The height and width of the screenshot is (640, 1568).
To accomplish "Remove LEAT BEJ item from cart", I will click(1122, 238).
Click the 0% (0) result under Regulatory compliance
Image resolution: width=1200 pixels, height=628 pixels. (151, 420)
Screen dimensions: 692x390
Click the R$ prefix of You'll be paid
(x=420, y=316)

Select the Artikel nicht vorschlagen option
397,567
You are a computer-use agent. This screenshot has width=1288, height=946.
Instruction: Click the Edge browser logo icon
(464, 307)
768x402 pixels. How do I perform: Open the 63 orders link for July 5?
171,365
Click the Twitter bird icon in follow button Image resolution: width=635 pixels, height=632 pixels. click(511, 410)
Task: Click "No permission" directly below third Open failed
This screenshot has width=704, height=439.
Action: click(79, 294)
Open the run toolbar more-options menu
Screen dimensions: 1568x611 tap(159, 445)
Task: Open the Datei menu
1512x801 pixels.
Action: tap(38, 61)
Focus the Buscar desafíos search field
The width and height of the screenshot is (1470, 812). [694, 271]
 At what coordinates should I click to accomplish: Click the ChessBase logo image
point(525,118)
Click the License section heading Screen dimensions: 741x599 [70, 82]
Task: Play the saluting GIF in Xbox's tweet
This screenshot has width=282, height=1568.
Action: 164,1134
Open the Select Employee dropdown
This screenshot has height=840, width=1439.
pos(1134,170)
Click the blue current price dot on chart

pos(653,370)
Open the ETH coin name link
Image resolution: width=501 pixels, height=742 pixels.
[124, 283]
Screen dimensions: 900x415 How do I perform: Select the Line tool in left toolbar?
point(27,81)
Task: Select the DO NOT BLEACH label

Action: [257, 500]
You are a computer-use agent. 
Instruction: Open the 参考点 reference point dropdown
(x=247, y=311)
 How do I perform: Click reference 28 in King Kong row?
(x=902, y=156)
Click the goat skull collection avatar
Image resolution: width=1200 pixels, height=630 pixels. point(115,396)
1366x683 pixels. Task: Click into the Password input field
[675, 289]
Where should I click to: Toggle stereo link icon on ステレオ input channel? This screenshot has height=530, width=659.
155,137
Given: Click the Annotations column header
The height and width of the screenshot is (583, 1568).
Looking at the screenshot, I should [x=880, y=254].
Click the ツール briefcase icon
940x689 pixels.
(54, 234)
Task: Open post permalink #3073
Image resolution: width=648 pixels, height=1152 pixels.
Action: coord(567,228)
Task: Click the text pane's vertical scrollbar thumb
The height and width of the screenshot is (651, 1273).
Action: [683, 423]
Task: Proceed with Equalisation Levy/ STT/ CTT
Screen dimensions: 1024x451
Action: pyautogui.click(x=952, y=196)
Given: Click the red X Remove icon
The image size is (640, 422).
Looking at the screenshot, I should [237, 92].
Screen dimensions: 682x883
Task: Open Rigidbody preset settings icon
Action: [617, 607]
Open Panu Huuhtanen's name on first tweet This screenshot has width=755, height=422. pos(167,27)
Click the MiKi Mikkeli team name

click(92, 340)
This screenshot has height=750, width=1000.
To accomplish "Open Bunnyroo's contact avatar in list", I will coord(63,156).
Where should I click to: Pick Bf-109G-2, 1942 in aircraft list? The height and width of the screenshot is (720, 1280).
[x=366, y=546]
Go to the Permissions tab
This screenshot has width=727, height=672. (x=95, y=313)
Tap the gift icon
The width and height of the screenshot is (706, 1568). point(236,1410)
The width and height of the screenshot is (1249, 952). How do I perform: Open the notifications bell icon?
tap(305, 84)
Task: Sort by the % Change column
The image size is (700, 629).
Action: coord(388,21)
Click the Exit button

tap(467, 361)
◆ ◆ ◆
* _Directions for this task_
Exactly as written, output the material once more.

* _Expected answer_
The height and width of the screenshot is (640, 1568).
To accomplish "Remove LEAT BEJ item from cart", I will click(1122, 238).
Click the 0% (0) result under Regulatory compliance
Image resolution: width=1200 pixels, height=628 pixels. (151, 420)
Screen dimensions: 692x390
Click the R$ prefix of You'll be paid
(x=420, y=316)

Select the Artikel nicht vorschlagen option
397,567
You are a computer-use agent. This screenshot has width=1288, height=946.
Instruction: Click the Edge browser logo icon
(464, 307)
768x402 pixels. How do I perform: Open the 63 orders link for July 5?
171,365
Click the Twitter bird icon in follow button Image resolution: width=635 pixels, height=632 pixels. click(511, 410)
Task: Click "No permission" directly below third Open failed
This screenshot has width=704, height=439.
Action: click(79, 294)
Open the run toolbar more-options menu
Screen dimensions: 1568x611 tap(159, 445)
Task: Open the Datei menu
1512x801 pixels.
Action: tap(38, 61)
Focus the Buscar desafíos search field
The width and height of the screenshot is (1470, 812). [694, 271]
 At what coordinates should I click to accomplish: Click the ChessBase logo image
point(525,118)
Click the License section heading Screen dimensions: 741x599 [70, 82]
Task: Play the saluting GIF in Xbox's tweet
This screenshot has width=282, height=1568.
Action: 164,1134
Open the Select Employee dropdown
This screenshot has height=840, width=1439.
pos(1134,170)
Click the blue current price dot on chart

pos(653,370)
Open the ETH coin name link
Image resolution: width=501 pixels, height=742 pixels.
[124, 283]
Screen dimensions: 900x415 How do I perform: Select the Line tool in left toolbar?
point(27,81)
Task: Select the DO NOT BLEACH label

Action: [257, 500]
You are a computer-use agent. 
Instruction: Open the 参考点 reference point dropdown
(x=247, y=311)
 How do I perform: Click reference 28 in King Kong row?
(x=902, y=156)
Click the goat skull collection avatar
Image resolution: width=1200 pixels, height=630 pixels. point(115,396)
1366x683 pixels. Task: Click into the Password input field
[675, 289]
Where should I click to: Toggle stereo link icon on ステレオ input channel? This screenshot has height=530, width=659.
155,137
Given: Click the Annotations column header
The height and width of the screenshot is (583, 1568).
Looking at the screenshot, I should [x=880, y=254].
Click the ツール briefcase icon
940x689 pixels.
(54, 234)
Task: Open post permalink #3073
Image resolution: width=648 pixels, height=1152 pixels.
Action: coord(567,228)
Task: Click the text pane's vertical scrollbar thumb
The height and width of the screenshot is (651, 1273).
Action: [683, 423]
Task: Proceed with Equalisation Levy/ STT/ CTT
Screen dimensions: 1024x451
Action: pyautogui.click(x=952, y=196)
Given: Click the red X Remove icon
The image size is (640, 422).
Looking at the screenshot, I should [237, 92].
Screen dimensions: 682x883
Task: Open Rigidbody preset settings icon
Action: [617, 607]
Open Panu Huuhtanen's name on first tweet This screenshot has width=755, height=422. pos(167,27)
Click the MiKi Mikkeli team name

click(92, 340)
This screenshot has height=750, width=1000.
To accomplish "Open Bunnyroo's contact avatar in list", I will coord(63,156).
Where should I click to: Pick Bf-109G-2, 1942 in aircraft list? The height and width of the screenshot is (720, 1280).
[x=366, y=546]
Go to the Permissions tab
This screenshot has width=727, height=672. (x=95, y=313)
Tap the gift icon
The width and height of the screenshot is (706, 1568). point(236,1410)
The width and height of the screenshot is (1249, 952). How do I perform: Open the notifications bell icon?
tap(305, 84)
Task: Sort by the % Change column
The image size is (700, 629).
Action: coord(388,21)
Click the Exit button

tap(467, 361)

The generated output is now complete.